2

I'm trying to convert a string into BASE64 and a charset of utf-16 Big Endian in order to send it using an sms API.

I'm not being able to do so in Javascript.

This is the original js string I want to send in the sms:

const originalString = 'Teste 5% áàÁÀ éèÉÈ íìÍÌ óòÓÒ úùÚÙ çÇ ãà ?!,;';

Using btoa(originalString) I get VGVzdGUgNSUyNSDh4MHAIOnoycgg7ezNzCDz8tPSIPr52tkg58cg48MgPyEsOw== that is not what I need... I used an online converter to that purpose and this is the correct value:

AFQAZQBzAHQAZQAgADUAJQAgAOEA4ADBAMAAIADpAOgAyQDIACAA7QDsAM0AzAAgAPMA8gDTANIAIAD6APkA2gDZACAA5wDHACAA4wDDACAAPwAhACwAOw==

I tested sending an sms with it and it works fine.

Eunito
  • 416
  • 5
  • 22

2 Answers2

3

To get the UTF-16 version of the string, we need to map all its characters to their charCodeAt(0) value.
From there, we can build an Uint16Array that would hold an UTF-16LE text file.
We just need to swap all the items in that Uint16Array to get the UTF-16BE version.

Then it's just a matter to encode that to base64.

const originalString = 'Teste 5% áàÁÀ éèÉÈ íìÍÌ óòÓÒ úùÚÙ çÇ ãà ?!,;';
const expectedString = "AFQAZQBzAHQAZQAgADUAJQAgAOEA4ADBAMAAIADpAOgAyQDIACAA7QDsAM0AzAAgAPMA8gDTANIAIAD6APkA2gDZACAA5wDHACAA4wDDACAAPwAhACwAOw==";

const codePoints = originalString.split('').map( char => char.charCodeAt(0) );
const swapped = codePoints.map( val => (val>>8) | (val<<8) );
const arr_BE = new Uint16Array( swapped );

// ArrayBuffer to base64 borrowed from https://stackoverflow.com/a/42334410/3702797
const result = btoa(
    new Uint8Array(arr_BE.buffer)
      .reduce((data, byte) => data + String.fromCharCode(byte), '')
  );
console.log( 'same strings:', result === expectedString );
console.log( result );
Kaiido
  • 123,334
  • 13
  • 219
  • 285
2

This isn't easy as the encoding UTF16BE has little to no support in javascript.

The challenge is converting the string into a buffer of bytes; once you have it in a buffer, converting it to base64 is easy.
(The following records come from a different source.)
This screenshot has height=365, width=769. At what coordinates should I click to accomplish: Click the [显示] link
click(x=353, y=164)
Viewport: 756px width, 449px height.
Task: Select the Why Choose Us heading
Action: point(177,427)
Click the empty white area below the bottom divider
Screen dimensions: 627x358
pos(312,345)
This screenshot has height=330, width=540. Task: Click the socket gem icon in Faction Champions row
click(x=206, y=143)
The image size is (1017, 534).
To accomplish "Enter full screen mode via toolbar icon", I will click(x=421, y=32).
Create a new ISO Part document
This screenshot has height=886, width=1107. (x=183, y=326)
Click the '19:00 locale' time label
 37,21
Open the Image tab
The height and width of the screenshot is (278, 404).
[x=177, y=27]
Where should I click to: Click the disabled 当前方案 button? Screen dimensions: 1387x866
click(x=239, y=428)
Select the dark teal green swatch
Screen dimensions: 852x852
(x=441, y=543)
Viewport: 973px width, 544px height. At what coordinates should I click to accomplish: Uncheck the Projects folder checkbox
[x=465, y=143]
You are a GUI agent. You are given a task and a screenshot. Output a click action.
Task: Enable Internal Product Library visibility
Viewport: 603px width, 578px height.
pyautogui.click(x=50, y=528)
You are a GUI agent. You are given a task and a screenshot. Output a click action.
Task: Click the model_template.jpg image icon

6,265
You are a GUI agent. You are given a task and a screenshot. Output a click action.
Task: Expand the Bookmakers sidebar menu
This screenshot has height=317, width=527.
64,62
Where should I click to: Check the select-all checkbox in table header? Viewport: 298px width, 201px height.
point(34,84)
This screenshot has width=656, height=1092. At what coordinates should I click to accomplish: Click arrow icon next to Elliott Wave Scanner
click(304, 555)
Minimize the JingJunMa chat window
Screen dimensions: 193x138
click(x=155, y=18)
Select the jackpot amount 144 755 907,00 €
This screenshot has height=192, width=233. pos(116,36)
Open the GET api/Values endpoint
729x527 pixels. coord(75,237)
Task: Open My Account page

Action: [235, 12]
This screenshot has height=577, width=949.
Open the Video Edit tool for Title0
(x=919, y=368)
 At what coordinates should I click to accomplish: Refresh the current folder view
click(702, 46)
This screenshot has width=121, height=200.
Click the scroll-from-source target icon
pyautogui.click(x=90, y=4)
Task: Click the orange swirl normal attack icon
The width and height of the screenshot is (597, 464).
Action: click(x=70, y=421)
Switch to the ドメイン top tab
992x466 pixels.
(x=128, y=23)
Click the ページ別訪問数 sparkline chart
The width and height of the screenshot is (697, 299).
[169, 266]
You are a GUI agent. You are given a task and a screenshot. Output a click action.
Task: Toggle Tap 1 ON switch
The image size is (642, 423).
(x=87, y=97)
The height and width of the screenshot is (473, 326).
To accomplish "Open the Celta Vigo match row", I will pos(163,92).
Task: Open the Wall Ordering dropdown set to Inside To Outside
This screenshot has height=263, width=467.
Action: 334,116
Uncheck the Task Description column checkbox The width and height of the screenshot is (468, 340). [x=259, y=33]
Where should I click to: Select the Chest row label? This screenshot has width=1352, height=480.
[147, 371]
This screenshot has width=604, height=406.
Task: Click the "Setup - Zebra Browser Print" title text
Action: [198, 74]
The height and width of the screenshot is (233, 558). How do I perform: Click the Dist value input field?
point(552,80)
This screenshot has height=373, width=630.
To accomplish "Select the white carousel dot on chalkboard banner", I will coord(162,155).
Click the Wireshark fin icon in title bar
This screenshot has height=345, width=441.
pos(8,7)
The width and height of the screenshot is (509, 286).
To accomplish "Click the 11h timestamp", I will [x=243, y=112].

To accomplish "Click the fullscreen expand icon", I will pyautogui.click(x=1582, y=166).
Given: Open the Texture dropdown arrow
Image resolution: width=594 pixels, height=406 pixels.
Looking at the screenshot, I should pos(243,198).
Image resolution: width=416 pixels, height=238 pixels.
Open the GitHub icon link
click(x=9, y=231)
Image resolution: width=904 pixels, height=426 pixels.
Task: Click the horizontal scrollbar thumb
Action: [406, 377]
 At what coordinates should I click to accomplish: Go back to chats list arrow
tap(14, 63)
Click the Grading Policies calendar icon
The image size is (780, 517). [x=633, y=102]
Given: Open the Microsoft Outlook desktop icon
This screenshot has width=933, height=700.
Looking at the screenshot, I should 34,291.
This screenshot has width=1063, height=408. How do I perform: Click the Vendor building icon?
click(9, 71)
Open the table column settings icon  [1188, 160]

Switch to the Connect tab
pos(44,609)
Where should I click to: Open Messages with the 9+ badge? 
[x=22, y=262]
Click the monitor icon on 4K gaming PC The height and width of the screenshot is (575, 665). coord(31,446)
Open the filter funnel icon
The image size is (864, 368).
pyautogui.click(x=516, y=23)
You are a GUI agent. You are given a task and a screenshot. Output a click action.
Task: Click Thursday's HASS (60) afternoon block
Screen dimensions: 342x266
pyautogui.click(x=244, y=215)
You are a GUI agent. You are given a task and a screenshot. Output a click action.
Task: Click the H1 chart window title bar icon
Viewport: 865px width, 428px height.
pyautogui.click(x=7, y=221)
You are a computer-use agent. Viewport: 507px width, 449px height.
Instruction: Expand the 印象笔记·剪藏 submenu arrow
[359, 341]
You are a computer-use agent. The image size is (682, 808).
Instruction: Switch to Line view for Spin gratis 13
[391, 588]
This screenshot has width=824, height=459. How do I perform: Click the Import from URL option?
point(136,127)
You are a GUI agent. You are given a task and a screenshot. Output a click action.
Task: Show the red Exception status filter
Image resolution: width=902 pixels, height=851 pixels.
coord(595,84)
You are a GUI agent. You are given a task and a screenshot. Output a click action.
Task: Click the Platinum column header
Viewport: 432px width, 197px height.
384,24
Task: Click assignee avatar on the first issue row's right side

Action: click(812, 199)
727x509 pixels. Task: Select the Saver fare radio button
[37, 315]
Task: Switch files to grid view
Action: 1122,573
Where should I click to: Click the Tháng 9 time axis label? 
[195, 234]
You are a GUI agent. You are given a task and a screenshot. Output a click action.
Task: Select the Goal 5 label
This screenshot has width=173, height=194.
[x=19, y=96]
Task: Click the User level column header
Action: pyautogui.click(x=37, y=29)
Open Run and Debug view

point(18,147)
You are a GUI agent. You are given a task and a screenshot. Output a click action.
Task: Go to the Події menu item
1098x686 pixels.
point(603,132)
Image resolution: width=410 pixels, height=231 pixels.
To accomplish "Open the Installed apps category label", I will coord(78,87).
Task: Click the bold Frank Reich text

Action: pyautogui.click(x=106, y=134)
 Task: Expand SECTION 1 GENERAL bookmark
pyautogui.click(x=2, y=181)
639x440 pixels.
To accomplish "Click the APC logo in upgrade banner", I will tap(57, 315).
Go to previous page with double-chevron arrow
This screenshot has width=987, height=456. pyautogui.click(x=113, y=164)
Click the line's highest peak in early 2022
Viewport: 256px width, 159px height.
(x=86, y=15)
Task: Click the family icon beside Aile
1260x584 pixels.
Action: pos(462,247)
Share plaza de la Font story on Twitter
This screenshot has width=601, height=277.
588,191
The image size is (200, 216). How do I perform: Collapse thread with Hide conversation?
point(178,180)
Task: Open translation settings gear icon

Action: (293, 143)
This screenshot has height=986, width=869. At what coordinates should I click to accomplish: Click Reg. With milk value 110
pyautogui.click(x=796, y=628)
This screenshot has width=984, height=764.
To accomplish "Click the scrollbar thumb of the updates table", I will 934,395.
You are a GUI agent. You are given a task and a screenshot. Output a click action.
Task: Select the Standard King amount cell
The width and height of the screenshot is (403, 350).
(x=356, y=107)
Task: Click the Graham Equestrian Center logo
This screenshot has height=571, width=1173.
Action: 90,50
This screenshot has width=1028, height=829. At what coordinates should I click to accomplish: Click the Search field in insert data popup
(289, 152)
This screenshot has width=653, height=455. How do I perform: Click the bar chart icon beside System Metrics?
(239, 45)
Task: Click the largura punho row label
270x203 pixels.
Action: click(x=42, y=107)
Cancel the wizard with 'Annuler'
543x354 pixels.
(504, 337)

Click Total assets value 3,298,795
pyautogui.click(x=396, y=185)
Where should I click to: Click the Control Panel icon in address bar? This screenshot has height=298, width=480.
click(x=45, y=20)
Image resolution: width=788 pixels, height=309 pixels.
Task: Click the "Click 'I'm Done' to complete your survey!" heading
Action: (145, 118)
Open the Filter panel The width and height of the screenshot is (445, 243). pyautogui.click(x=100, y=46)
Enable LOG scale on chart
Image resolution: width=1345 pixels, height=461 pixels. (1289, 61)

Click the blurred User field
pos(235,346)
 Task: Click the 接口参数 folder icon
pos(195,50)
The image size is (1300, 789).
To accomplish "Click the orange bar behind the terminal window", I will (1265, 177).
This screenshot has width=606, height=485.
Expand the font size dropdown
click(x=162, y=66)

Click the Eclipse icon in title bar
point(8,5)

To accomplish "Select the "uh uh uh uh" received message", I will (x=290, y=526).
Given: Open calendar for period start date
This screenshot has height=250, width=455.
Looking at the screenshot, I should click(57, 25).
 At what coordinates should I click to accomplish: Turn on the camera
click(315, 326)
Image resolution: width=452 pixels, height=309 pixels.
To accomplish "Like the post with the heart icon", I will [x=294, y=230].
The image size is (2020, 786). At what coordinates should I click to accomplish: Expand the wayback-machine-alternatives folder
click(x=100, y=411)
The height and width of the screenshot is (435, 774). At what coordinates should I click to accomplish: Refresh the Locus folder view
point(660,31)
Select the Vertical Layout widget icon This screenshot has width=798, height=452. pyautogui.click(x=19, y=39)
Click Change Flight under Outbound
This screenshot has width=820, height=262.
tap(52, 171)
One way you can do this is by using a library to add support for UTF16BE, like iconv-lite.

Here is an example you can run in node:

const iconv = require('iconv-lite');
const originalString = 'Teste 5% áàÁÀ éèÉÈ íìÍÌ óòÓÒ úùÚÙ çÇ ãà ?!,;';
const buffer = iconv.encode(originalString, 'utf16be');
console.log(buffer.toString('base64'));

You can see a demo of it here: https://repl.it/@RobBrander/SelfishForkedAlphatest

Also, here is a great explanation of base64 encoding of UTF16BE: https://crawshaw.io/blog/utf7

Rob Brander
  • 3,702
  • 1
  • 20
  • 33